Wednesday,April 2, 2008

The next record was "All Alone" on Current Records. The company was run and partially owned by one Mike Goldberg. After Penthouse I went outside of Randy Wood's reach and signed a 1 record deal with Current. I was given label credit for arranging, as well as writer and artist and it was a good record. I cut that record in a couple of hours one afternoon and never knew the names of those who played on it. I am sorry for that, because they did a hell of a good job. J. Fisher is listed as producer and I have vague memories of who that is. It may be that J. Fisher is also playing guitar, I don't know. After the record was cut nothing was done with it. There it was and that was it. I went in to Goldberg's office and asked him why nothing was being done with the record?

He told me all the reactions by LA radio were negative and there wasn't much he could do about it. I had signed a contract that was going to tie me up for a minimum of 1 year and there was nothing he could do about it. I told him that was no good for me and asked him to release me from the contract which he said he could not do. I recall getting mad at him almost immediately, because this was just one more bullshit hangup in a long list of hangups, where my well being was involved. He finally said he'd let me out of the contract if I paid him for the cost of the session. Great! I was broke, as usual, and this guy wanted me to pay for my own session to let me out of a contract that he's using to hang me up. He won't work the record so it's dead and I gotta pay him to get out, man!

I was so pissed off I couldn't see straight. This guy had sweet talked me into signing the goddamn thing in the first place now he wanted money to let me out, cause he isn't doing his job and promoting the record. It wasn't that it was a whole lot of money, $500 or $600, but for me that was a lot. I had met a women named Carol Paulus who I still know to this day and she gave me the money to get out of that contract. The record says lightswitch Music is the publisher, but I will challenge that on similar grounds to those involving Penthouse and other claims by various publishers.

Record labels and publishers are bound, at least minimally, to do something more than record a song and publish it and then sit on it. A contract is between various parties and each party has some sort of obligation to perform some duty to make the contract binding. I challenge Current Records and Lightswitch Music on that basis. I would also like to see the contract again, because my belief is that it would be found to be insufficient as a legal document. Therefore I will again claim all rights to my songs, "All Alone" and "Your Sweet Lovin".

That's 4 singles in a row that I wrote and recorded for 3 different companies in a matter of months. In each case I was promised something which I never received. Mostly that those who were signing me were promising to do the best job possible with each record. This by no means was ever the case. In each of these circumstances the records were recorded by me using my songs. The records were basically shelved by those labels while their publishing arm claimed in each case the rights to my songs. It is because of this practice that I feel each of these agreements must be challenged at this time.

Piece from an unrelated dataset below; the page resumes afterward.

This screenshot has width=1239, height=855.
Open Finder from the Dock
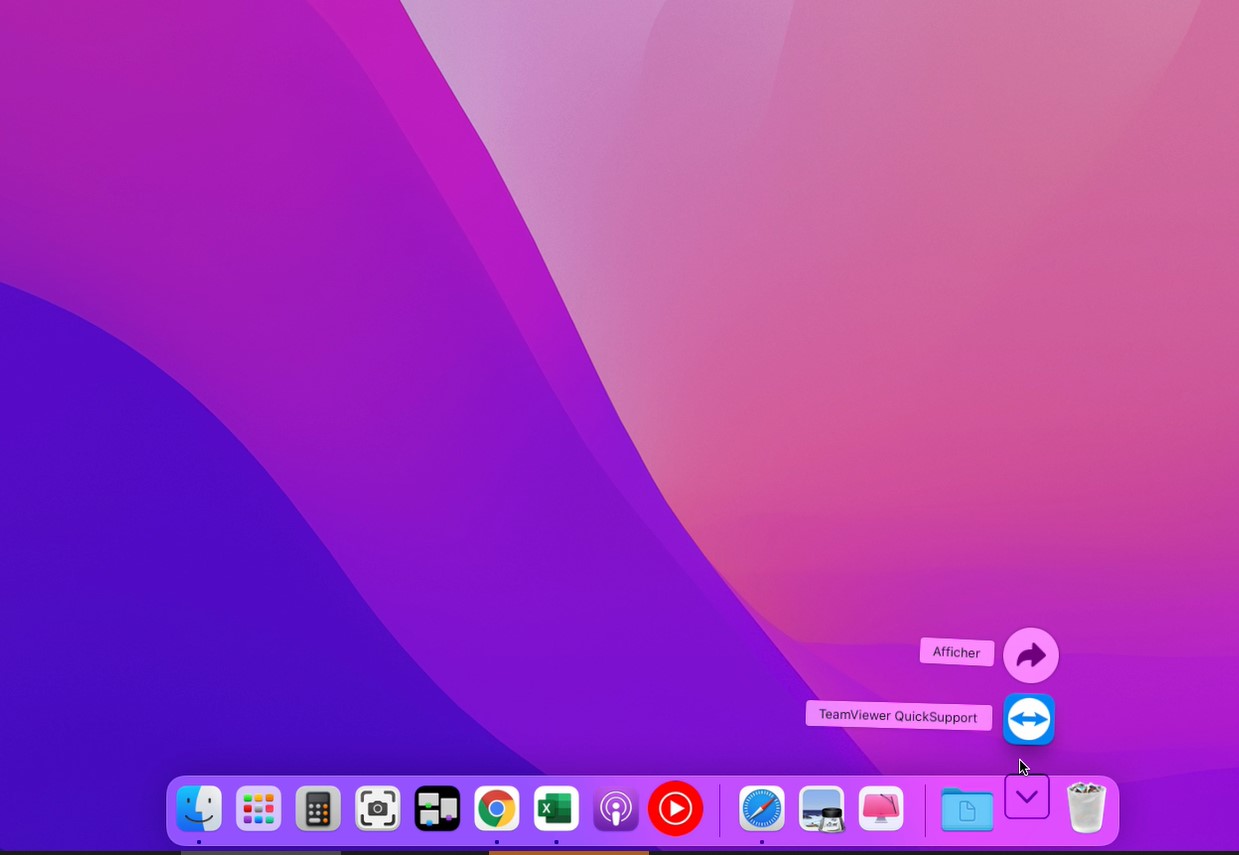pos(199,809)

Back at Mira Records, Phill Turetsky was watching this absurdity unfold for months. He finally got me away from everyone and told me that he wanted to try and get me something more legitimate than what had gone on previously. I was surprised by this and welcomed Phil's involvement in my life knowing that Phil was Johnny Rivers business manager. The first thing he did was tell me about a new TV show that was being planned called "The Monkees" which he believed I had a real shot at. I was pretty much overwhelmed by this news and told him I was very interested. He told me that Burt Schneider and Bob Raphelson, at Columbia had based their idea for "The Monkees" on "The Beatles" movie "A Hard Days Night" so you know how excited I must have been about doing it.

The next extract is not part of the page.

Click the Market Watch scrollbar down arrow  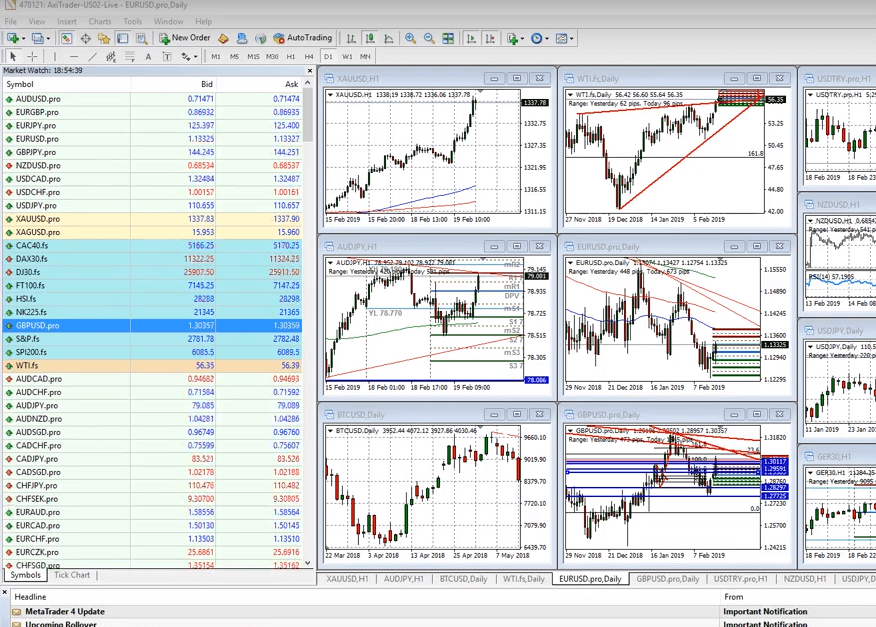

A meeting was set up and I was scheduled to meet with the producers at Columbia. It seems to me that Phil Turetsky had intervened for whatever purpose in the black comedy he'd been viewing concerning the career of Bobby Jameson. I guess he thought that he could do a better job than what he'd watched others do without success.

I arrived at Columbia Studios down on Gower St. in Hollywood I think and was ushered right in without any trouble, that in itself was different from what I'd been getting used to. I met Raphelson and Schneider right off and then David Jones who had already been chosen as the first "Monkee". They were all extremely nice and very excited about meeting me it was a very positive experience. I asked if the show was really going to be as hip as "A Hard Days Night" and they assured me it would be that hip, but from the very beginning I kind of got the feeling that it was going to be exactly the way it turned out to be, kind of lame.